+++ Listed entries +++
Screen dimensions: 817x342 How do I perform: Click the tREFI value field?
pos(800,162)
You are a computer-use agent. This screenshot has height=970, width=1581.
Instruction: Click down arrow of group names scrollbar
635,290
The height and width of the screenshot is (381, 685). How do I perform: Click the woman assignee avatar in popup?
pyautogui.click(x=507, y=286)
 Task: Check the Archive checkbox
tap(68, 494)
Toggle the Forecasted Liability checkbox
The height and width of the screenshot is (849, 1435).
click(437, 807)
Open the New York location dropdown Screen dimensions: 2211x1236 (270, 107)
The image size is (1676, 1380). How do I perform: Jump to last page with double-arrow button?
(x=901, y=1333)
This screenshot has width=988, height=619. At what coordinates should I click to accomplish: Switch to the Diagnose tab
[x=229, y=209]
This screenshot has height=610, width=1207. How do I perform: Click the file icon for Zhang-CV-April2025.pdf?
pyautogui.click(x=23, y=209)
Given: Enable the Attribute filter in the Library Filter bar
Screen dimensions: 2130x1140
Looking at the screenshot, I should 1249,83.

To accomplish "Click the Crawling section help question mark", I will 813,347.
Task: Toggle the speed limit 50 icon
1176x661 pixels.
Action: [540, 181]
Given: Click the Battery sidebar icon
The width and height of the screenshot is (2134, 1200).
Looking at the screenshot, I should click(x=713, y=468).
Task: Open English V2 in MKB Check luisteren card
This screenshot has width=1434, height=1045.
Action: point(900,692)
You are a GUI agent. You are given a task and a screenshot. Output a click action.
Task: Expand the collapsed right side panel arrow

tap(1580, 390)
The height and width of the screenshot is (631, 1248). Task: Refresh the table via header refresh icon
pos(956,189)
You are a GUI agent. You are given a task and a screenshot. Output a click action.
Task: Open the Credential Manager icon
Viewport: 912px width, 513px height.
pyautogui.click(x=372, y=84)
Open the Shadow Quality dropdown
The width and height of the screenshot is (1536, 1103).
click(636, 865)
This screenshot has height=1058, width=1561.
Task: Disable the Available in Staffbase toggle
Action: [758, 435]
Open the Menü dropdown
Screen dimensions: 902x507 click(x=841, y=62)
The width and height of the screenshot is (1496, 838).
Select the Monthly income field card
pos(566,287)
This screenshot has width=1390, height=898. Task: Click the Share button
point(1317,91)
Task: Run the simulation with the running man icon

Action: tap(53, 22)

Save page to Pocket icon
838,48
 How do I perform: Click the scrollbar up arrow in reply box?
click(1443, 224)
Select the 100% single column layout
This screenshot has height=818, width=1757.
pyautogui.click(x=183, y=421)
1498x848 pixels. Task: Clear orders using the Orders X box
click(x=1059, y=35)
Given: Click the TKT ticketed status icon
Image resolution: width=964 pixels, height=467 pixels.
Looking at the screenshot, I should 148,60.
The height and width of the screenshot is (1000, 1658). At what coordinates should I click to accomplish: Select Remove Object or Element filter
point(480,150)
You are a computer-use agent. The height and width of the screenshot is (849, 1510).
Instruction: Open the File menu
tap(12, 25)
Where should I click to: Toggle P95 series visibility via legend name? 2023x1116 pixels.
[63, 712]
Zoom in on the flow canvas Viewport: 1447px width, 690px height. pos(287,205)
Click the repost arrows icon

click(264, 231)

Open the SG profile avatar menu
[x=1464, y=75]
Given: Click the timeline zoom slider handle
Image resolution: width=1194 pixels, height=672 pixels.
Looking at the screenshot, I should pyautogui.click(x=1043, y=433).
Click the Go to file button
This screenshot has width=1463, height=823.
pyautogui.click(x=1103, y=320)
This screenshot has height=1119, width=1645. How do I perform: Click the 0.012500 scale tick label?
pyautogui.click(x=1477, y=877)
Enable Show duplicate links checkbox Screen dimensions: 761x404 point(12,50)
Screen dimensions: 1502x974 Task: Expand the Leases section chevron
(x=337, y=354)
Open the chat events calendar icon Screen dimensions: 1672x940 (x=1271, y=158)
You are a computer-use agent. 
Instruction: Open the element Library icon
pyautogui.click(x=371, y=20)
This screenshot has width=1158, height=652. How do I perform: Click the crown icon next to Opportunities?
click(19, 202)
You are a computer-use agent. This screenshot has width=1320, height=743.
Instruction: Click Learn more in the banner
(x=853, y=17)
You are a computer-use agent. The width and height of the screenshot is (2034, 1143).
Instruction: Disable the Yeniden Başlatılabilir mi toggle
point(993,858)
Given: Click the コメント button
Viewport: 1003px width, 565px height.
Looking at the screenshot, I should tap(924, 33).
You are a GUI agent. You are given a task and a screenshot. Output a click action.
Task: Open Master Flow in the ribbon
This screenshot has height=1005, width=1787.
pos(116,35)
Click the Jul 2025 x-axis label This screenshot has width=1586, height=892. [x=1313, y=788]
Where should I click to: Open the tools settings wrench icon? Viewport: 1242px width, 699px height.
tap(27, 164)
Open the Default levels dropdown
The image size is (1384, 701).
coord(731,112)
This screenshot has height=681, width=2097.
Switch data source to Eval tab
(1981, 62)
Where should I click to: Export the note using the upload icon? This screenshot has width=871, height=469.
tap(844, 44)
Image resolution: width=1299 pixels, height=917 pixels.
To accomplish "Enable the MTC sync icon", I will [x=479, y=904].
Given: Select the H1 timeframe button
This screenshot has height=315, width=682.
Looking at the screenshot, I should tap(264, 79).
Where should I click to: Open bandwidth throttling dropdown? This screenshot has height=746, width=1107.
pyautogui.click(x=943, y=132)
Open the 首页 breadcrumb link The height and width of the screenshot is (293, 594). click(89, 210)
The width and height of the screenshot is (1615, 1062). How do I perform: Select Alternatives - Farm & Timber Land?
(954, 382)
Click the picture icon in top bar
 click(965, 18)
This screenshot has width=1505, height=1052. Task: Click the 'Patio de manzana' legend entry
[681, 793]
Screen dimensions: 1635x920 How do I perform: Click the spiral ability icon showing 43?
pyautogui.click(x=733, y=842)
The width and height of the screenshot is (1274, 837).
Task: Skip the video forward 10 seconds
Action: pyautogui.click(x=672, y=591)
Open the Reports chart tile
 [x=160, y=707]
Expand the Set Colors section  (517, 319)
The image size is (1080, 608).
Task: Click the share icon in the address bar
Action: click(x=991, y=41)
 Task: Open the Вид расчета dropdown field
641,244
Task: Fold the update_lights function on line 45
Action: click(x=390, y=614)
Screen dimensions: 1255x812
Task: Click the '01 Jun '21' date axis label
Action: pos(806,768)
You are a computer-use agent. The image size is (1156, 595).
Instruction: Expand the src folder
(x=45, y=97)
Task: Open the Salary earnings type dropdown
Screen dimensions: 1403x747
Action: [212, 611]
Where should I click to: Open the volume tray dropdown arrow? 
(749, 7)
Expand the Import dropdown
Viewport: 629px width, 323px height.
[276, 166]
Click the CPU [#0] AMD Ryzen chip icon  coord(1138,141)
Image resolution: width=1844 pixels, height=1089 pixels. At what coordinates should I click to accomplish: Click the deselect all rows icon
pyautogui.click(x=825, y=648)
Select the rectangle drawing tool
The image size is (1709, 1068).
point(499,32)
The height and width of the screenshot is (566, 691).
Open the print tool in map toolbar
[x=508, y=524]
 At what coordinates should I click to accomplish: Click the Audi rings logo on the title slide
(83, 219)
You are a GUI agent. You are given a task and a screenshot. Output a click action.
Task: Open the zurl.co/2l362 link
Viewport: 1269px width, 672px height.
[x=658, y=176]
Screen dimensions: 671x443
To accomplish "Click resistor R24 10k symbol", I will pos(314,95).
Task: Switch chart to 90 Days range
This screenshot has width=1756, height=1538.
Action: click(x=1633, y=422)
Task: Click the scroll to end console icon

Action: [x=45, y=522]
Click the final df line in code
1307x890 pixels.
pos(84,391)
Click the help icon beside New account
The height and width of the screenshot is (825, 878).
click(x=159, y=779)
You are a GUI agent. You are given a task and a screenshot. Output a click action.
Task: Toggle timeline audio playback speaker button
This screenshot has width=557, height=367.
+++
◆ **What this task involves**: Among the lines of the listing above, which ones hold "help"? Copy them.

◆ **Solution below**:
To accomplish "Click the Crawling section help question mark", I will 813,347.
Click the help icon beside New account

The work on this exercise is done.